Ault Township is a township in Saint Louis County, Minnesota, United States. The population was 128 at the 2020 census.

Saint Louis County Road 44 serves as a main route in the township.

The unincorporated community of Brimson is located within Ault Township.

The town's name comes from Ault, France.

==Geography==
According to the United States Census Bureau, the township has a total area of 71.8 sqmi; 70.1 sqmi is land and 1.7 sqmi, or 2.42%, is water.

Ault Township is located within the Cloquet Valley State Forest.

The Cloquet River flows through Ault Township. The West Branch of the Cloquet River flows through the western and central portions of the township. The South Branch of the Whiteface River flows through the northwest corner of Ault Township.

Wolf Lake is partially located within the township. Indian Lake is located within Ault Township.

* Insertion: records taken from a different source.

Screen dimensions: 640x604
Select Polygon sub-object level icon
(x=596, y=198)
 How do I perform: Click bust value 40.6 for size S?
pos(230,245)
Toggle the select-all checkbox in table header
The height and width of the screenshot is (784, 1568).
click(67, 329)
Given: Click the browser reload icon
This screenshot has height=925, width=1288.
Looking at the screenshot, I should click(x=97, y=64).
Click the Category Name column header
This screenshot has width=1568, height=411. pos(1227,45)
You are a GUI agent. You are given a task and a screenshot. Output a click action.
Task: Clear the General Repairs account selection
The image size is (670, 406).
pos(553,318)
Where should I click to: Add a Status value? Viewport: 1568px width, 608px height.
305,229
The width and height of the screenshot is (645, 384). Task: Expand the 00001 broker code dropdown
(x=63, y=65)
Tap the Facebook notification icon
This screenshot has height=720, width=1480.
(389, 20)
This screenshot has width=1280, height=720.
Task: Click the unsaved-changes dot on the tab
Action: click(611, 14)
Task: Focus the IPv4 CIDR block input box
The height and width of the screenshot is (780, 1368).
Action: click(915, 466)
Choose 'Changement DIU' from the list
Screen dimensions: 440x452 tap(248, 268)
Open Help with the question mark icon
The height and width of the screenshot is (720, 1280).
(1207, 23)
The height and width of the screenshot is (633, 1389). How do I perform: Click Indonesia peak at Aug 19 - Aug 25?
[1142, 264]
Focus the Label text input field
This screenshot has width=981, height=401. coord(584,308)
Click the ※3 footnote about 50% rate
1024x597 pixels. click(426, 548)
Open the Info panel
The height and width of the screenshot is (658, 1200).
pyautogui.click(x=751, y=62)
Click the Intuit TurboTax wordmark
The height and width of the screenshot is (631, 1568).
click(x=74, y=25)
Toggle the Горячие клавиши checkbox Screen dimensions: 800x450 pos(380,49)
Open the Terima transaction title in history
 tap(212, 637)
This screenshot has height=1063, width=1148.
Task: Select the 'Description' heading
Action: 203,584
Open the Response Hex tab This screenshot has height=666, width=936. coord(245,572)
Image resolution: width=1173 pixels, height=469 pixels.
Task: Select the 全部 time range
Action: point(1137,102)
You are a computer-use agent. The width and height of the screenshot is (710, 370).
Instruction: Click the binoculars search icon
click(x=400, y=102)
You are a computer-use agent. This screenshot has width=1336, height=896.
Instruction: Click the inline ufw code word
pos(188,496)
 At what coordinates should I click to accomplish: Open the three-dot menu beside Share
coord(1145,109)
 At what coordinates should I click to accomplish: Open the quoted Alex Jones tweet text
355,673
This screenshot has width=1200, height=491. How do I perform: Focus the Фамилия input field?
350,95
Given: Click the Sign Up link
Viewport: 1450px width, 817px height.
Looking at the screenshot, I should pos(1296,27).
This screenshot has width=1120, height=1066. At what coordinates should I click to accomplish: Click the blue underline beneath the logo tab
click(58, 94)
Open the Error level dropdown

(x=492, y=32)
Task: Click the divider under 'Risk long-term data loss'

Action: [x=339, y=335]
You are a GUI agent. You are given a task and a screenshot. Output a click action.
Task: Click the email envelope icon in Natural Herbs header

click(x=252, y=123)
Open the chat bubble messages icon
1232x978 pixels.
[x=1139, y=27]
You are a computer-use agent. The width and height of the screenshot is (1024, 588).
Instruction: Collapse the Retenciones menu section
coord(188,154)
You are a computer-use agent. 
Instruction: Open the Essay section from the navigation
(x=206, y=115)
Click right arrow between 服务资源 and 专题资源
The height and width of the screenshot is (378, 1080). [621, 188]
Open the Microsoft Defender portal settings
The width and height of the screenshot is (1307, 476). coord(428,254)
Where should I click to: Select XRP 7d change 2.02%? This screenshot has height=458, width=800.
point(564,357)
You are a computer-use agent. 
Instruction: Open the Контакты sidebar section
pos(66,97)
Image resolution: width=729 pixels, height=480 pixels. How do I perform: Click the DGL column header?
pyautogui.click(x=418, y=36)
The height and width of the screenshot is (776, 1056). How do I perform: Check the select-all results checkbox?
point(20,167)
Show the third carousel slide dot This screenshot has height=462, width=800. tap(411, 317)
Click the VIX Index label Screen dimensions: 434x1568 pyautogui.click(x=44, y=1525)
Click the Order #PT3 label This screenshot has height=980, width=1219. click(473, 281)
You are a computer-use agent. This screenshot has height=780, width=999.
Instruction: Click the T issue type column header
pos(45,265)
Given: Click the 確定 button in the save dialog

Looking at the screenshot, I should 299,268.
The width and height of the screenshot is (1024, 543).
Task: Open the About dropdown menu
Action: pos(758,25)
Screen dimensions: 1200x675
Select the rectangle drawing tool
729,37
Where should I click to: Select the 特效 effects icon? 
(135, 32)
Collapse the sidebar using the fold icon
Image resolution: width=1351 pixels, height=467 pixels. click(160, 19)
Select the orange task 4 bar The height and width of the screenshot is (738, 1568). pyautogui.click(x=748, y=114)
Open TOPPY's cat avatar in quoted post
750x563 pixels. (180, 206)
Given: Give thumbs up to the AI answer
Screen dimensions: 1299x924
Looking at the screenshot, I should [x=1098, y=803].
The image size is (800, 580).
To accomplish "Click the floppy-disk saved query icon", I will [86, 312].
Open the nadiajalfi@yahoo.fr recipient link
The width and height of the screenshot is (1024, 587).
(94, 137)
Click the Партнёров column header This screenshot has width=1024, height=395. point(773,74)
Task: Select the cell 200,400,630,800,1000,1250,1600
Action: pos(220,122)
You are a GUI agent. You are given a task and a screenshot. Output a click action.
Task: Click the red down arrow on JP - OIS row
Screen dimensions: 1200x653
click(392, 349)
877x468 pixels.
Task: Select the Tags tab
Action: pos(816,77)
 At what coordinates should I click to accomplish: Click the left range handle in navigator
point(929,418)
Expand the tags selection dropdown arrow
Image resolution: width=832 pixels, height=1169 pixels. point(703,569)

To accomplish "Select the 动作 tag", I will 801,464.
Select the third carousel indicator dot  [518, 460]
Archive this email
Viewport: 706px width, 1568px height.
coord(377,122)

Creeks that flow through the township include Lahti, Civet, Wolf, Berry, Pine, and Coyote.

===Adjacent townships===
The following are adjacent to Ault Township :

- Pequaywan Township (south)
- Fairbanks Township (north)
- Lake No. 2 Unorganized Territory of Lake County (east)
- Whiteface Reservoir Unorganized Territory (southwest)
- Linwood Lake Unorganized Territory (west and northwest)

The Superior National Forest is also to the immediate north of Ault Township.

===Unincorporated communities===
- Brimson
- Rollins

==Demographics==
At the 2000 census there were 125 people, 64 households, and 32 families living in the township. The population density was 1.8 people per square mile (0.7/km^{2}). There were 115 housing units at an average density of 1.6/sq mi (0.6/km^{2}). The racial makeup of the township was 99.20% White and 0.80% Native American.
Of the 64 households 21.9% had children under the age of 18 living with them, 39.1% were married couples living together, 4.7% had a female householder with no husband present, and 50.0% were non-families. 43.8% of households were one person and 20.3% were one person aged 65 or older. The average household size was 1.95 and the average family size was 2.59.

The age distribution was 18.4% under the age of 18, 2.4% from 18 to 24, 25.6% from 25 to 44, 33.6% from 45 to 64, and 20.0% 65 or older. The median age was 46 years. For every 100 females, there were 127.3 males. For every 100 females age 18 and over, there were 126.7 males.

The median household income was $40,179 and the median family income was $43,750. Males had a median income of $41,458 versus $18,750 for females. The per capita income for the township was $18,007. There were 11.1% of families and 14.6% of the population living below the poverty line, including 23.8% of under eighteens and 20.0% of those over 64.